The design intent of WebNN as a backend API prioritizes completeness, efficiency, and expressiveness over ease of use. For instance, automatic shape inference is not supported as it was assumed to be the responsibility of the calling framework or app calling into WebNN directly. This limitation while not as easy to use allows the API to be more flexible and adaptable to different framework policies.

I agree with the premise that having excessive layout options makes the API harder to implement. I think reducing the filter layout options MLConv2dFilterOperandLayout to just the first two options "oihw" and "hwio" makes sense. The first is the default filter layout of torch and ONNX, while the second is of TensorFlow.

However, a trickier conversation is on the input layout. Interestingly, the first option "nchw" is also the default in torch and ONNX while the second option "nhwc" is supported natively in TensorFlow, historically influenced by the design of NVIDIA Tensor Core's FP16 native layout in 2017, started with the Volta generation -- the Titan-V. It isn't a mainstream layout supported by all other vendors, just a very common one with NVIDIA GPU over FP16 tensor data type.

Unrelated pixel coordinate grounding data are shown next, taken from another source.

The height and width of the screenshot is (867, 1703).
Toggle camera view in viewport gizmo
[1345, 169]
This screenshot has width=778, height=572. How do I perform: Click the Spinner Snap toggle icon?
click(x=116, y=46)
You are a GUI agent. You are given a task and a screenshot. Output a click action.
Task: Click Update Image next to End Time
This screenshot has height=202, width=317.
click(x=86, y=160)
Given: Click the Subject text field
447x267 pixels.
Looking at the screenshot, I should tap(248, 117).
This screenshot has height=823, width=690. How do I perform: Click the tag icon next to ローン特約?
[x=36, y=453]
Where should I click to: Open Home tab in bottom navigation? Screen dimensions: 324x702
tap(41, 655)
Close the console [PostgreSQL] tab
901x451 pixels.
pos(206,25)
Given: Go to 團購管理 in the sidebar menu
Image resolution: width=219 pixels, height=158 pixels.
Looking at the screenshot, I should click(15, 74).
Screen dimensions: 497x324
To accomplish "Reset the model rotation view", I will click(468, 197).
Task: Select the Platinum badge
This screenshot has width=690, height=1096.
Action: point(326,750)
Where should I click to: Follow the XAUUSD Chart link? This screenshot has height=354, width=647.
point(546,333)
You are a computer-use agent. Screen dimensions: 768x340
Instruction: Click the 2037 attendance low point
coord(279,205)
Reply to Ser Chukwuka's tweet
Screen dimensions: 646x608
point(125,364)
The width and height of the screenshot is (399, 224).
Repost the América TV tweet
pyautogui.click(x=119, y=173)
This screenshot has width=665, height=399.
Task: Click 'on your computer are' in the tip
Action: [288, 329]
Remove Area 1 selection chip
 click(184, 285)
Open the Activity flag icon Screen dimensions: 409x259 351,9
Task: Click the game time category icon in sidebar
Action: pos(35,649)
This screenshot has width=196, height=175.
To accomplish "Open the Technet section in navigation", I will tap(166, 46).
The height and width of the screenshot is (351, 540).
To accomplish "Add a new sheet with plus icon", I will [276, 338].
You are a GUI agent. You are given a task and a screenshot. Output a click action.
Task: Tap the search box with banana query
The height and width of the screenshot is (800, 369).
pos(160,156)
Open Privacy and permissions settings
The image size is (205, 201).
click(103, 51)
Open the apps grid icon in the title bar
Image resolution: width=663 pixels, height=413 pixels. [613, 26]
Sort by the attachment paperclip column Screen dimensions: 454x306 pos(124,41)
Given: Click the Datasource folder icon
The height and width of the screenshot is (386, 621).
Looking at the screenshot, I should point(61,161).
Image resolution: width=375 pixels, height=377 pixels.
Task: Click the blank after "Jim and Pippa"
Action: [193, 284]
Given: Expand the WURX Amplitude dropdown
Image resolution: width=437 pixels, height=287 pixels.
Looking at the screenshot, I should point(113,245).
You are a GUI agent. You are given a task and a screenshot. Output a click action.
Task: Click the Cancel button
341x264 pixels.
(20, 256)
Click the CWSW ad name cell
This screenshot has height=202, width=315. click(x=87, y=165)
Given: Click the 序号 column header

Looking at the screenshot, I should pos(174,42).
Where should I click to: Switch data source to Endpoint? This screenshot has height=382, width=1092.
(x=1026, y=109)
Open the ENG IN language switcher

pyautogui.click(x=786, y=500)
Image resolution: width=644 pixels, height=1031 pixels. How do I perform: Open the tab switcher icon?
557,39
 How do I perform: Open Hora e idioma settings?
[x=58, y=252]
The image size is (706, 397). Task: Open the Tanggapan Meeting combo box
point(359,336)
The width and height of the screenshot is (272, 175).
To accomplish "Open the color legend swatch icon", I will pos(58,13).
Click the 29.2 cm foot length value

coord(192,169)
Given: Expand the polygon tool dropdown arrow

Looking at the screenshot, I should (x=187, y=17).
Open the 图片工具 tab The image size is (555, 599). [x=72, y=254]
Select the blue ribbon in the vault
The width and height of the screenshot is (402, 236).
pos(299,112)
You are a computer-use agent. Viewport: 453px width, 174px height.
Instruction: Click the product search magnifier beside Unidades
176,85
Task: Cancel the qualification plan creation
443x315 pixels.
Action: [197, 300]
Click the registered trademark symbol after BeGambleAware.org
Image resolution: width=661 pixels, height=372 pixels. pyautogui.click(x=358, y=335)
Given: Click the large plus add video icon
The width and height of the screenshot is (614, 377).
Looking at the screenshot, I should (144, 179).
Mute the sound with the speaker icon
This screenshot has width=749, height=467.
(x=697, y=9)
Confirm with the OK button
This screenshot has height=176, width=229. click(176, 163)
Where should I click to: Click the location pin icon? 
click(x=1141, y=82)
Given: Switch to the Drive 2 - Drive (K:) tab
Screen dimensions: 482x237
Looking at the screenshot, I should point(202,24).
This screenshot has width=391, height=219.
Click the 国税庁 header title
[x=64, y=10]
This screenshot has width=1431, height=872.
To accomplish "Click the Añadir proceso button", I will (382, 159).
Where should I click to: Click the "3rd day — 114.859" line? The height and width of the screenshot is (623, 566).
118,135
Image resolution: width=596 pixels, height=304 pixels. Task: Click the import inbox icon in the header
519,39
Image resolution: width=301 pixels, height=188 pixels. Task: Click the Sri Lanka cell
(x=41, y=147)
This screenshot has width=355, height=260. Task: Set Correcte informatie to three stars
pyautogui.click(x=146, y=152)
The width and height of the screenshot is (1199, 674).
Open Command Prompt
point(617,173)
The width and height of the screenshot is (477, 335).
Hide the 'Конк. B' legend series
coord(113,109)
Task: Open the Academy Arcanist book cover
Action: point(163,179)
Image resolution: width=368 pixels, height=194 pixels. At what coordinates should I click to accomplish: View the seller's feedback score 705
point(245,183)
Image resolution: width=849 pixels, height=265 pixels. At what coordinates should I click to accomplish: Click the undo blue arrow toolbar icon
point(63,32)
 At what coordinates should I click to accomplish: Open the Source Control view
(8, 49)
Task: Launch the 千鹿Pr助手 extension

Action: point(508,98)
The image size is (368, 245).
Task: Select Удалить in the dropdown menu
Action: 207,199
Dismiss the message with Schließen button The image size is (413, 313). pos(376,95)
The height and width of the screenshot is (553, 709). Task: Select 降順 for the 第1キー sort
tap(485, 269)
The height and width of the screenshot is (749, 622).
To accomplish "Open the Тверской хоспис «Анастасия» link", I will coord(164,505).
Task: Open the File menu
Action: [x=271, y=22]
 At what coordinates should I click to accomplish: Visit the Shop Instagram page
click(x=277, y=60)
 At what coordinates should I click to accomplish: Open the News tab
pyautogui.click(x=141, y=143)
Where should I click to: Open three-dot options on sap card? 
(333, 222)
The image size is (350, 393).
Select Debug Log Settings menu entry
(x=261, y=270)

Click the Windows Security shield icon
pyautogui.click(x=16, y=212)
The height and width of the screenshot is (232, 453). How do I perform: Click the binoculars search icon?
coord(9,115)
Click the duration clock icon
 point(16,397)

There are TensorFlow models nowadays that still rely on NHWC input layout. These models once converted to the other format often results in each conv2d layer bracketed by a pair of transposes, a superfluous outcome at first glance, but easily collapsible by an intelligent backend later on. On the other hand, allowing NHWC layout to populate down through the graph, could potentially push the layout mismatches down further in the stack and makes it harder for the implementer to detect and optimize the unneeded double transposes away.

I support the removal of the input layout enum MLInputOperandLayout by assuming the input layout to always be NCHW. WebNN already supports the Transpose operator whenever the layout change is required as needed by a layout converter.